Effects of a snake venom metalloproteinase, triflamp, on platelet aggregation, platelet-neutrophil and neutrophil-neutrophil interactions: involvement of platelet GPIbalpha and neutrophil PSGL-1.

摘要

The biologically active components from Viperidae venoms specifically affect cell-matrix interactions, and have been utilized for developing anti-adhesive therapy as anti-thrombotic and anti-angiogenic agents. Utilizing platelet aggregometry coupled with flow cytometry, we found that a metalloproteinase isolated from Trimeresurus flavoviridis, termed triflamp, inhibited heterotypic adhesion between platelets and neutrophils in whole blood samples. Triflamp is a monomeric glycoprotein with a molecular weight of approximately 28 kDa. Triflamp has a N-terminal amino acid sequence homologous to other venom metalloproteinases isolated from T. flavoviridis. The enzymatic activity of triflamp was inhibited by EDTA and phenanthroline but not by PMSF. Moreover, triflamp is a pure alpha-fibrinogenase.

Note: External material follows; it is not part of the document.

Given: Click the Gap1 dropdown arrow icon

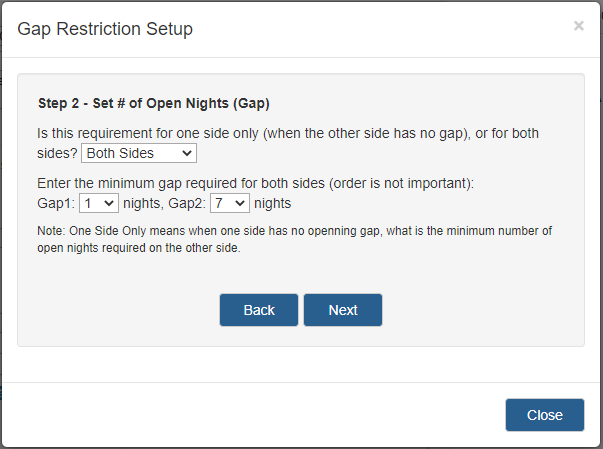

Studies aimed at determining the nature of triflamp in affecting platelets or neutrophils revealed a selective inhibitory activity to glycoprotein (GP) Ibalpha-dependent platelet aggregation and PSGL-1-dependent neutrophil homotypic aggregation, indicating that its effects are rather specific. As judged by Western blotting, GPIbalpha on platelets and PSGL-1 on neutrophils are the substrates of triflamp. In conclusion, we suggest the novel role of venom metalloproteinase from Viperidae affecting the blood cell-cell interactions, thus offering a potential approach for further exploration of anti-inflammatory agents.